8-Aminoquinoline (AQ) has been widely used as a bidentate auxiliary in various metal-catalyzed C-H functionalization reactions[1]. However, like many directing groups, it is non-trivial to be removed. Generally, harsh conditions were employed for its removal to release free carboxylic acid or primary amide via hydrolysis, ammonolysis, or alcoholysis mechanism (Fig. 1a) [[2]]. Compared to AQ, N-aryl groups are more difficult to remove [3], and ceric ammonium nitrate (CAN) mediated oxidative N-dearylation only works for p-aminoanisole-containing substrates [2c, 2h, 4].

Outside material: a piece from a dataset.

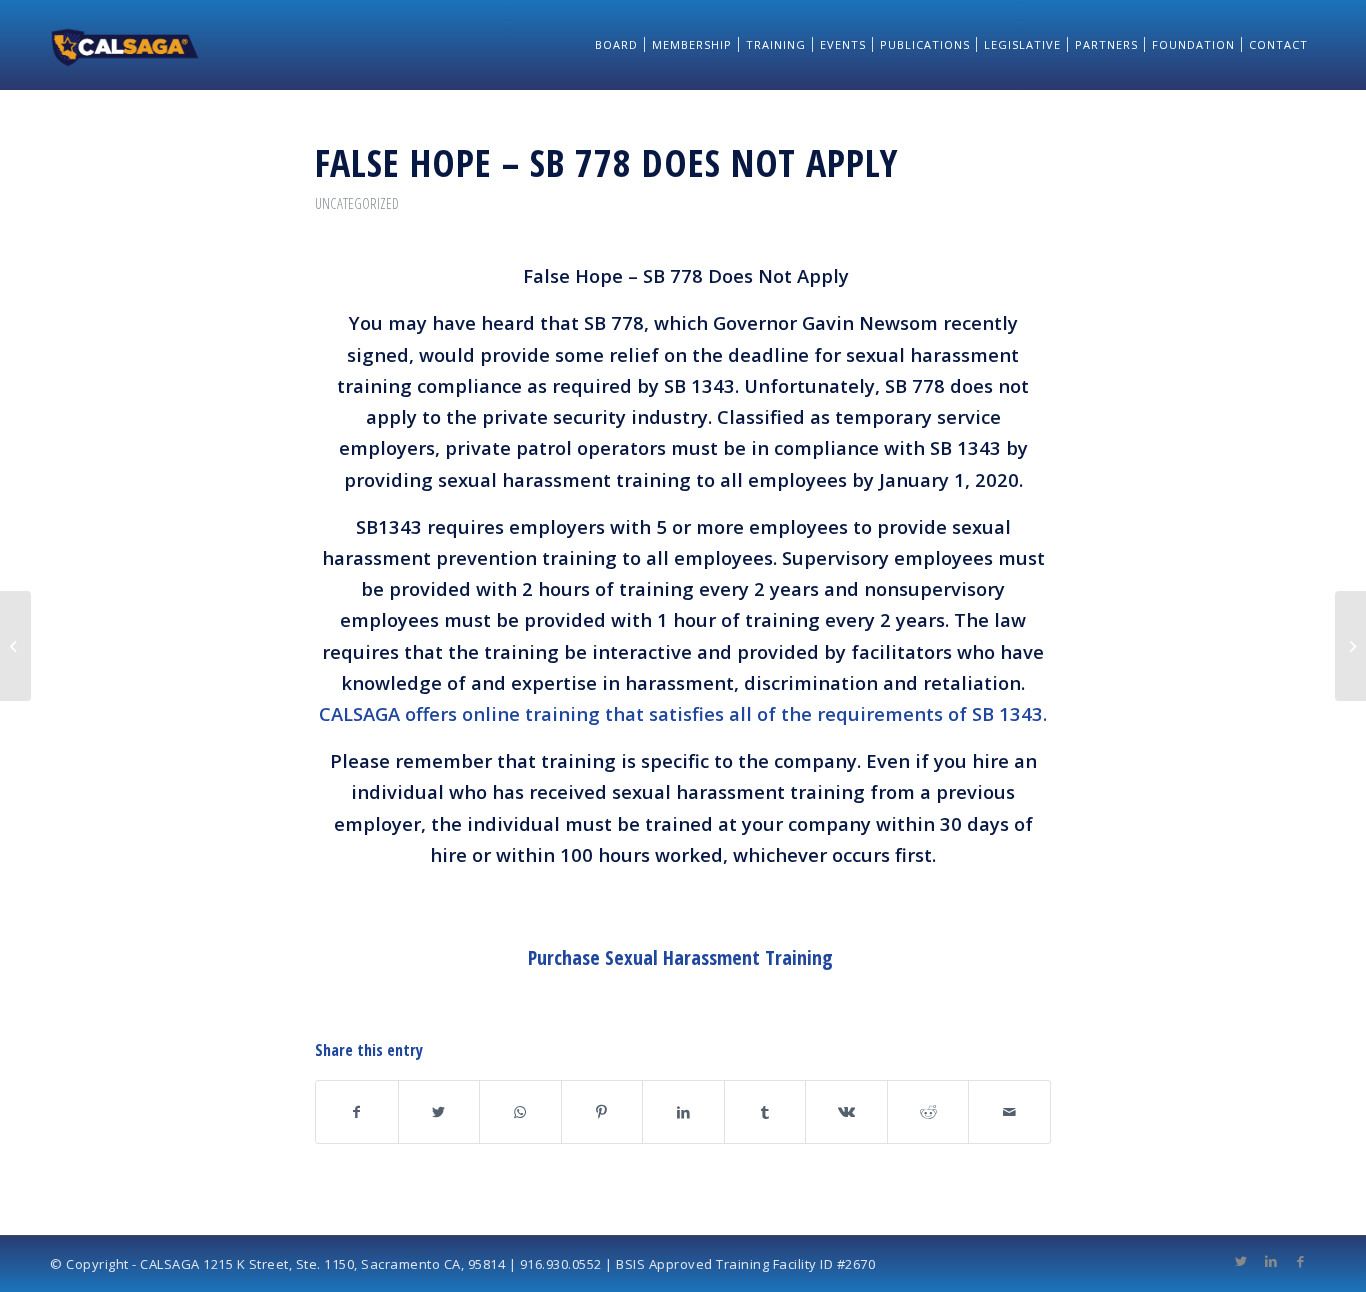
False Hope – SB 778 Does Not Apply (606, 162)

Existing C(aryl)-N bond cleavage reactions of aromatic amines are limited to a specific set of amino substituted aromatic amines, including arylhydrazines and aniline derivatives (Fig. 1b) [5]. Regiospecific cleavage of the inert C(aryl)-N bonds of N-aryl amides is a formidable challenge and has been largely unexplored because the C(carbonyl)-N bonds are more reactive, and are generally broken prior to C(aryl)-N bonds in N-aryl amides [6], owing to the lower bond dissociation energy of the former (95 kcal/mol) compared to that of the latter (104 kcal/mol) (Fig. 1b) [7]. On the other hand, literatures precedents on the C(aryl)-N bonds cleavage reaction of N-aryl amides primarily focused on functionalization of aryl moiety [8], with the amide group being treated as a leaving group whose fate are rarely studied [9].

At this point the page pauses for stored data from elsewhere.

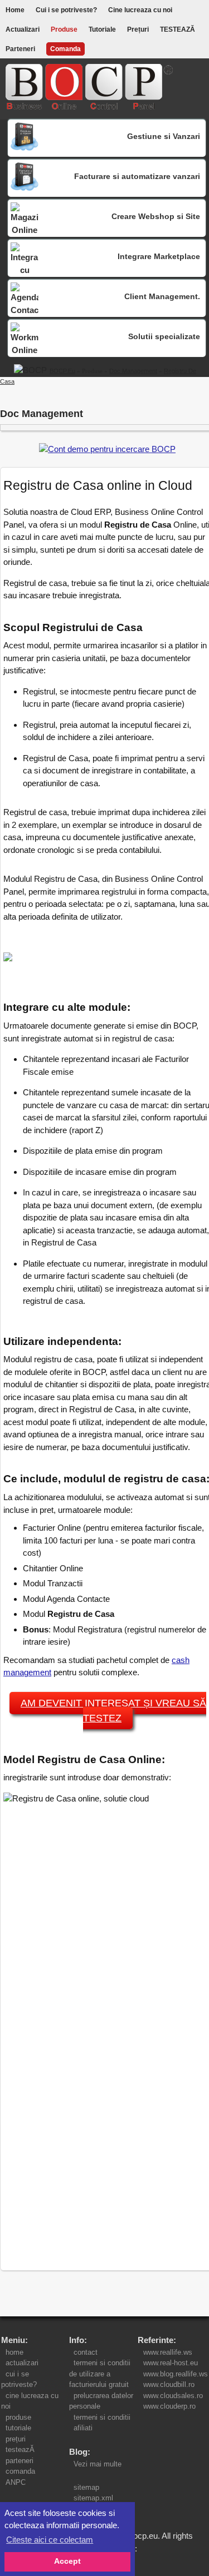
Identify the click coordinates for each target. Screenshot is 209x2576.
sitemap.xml (93, 2498)
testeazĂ (20, 2449)
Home (15, 10)
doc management (133, 371)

Recently, Zhang's group from Henan Normal University collaborating with Chen's group of Nankai University developed a series of hypervalent iodine(V) reagent promoted regiospecific cleavage of inert aryl C-N bonds in N-aryl amides (Fig. 1c) [10]. They also demonstrated a more economical protocol using a catalytic amount of 2-iodobenzoic acid and oxone co-oxidant. With this protocol, a variety of primary amides were obtained in excellent yields and chiral integrity from the chemoselective N-aryl bond cleavage of N-aryl amides and sulfonamides. It is worth noting that some primary amides cannot be accessed by conventional methods, highlighting the advantages and practical value of this strategy. Especially, the reactions worked well with a variety of chiral α-amino acid substrates bearing multi-functionalized side chains. The reactions showed remarkable chemoselectivity and functional group tolerance, and allowed for easy removal of N-aryl groups of amides under mild conditions without affecting any other active functional groups. In this sense, it bestows these aryl groups with the characteristics of amino protecting groups (Fig. 1d). Mechanistically, the organoiodine(V) reagent-mediated removal of aryl group most likely starts with a substitution reaction between amide starting materials and the hypervalent iodine(V) reagent, such as IBX, to form iodoimidate A [11]. Intramolecular nucleophilic attack of the oxo group on the iodine center of A onto the ortho-carbon of aryl group triggers the dearomatization of aniline moiety to form intermediate B [11, 12]. Deprotonation and cleavage of exocyclic O-I bond of B give o-iminoquinone species C and 2-iodobenzoic acid. Hydrolysis of C gives the primary amides and quinolinediones. The metal-free, chemoselective N-aryl deprotection procedure allows removal of sort of aryl groups under mild conditions to give primary amides in high efficiency without affecting other C-N bonds or reactive function group. Significantly, chiral substrates also gave primary amides in excellent isolated yield and with excellent chiral fidelity. This feature renders the aryl group with the characteristics of a N-protection group that would be a supplement to the currently used ones. We anticipate that this feature may be used widespread in organic synthesis, biochemistry, asymmetric catalysis and material chemistry, where protection of amino groups is necessary.

The authors declare that they have no known competing financial interests or personal relationships that could have appeared to influence the work reported in this paper.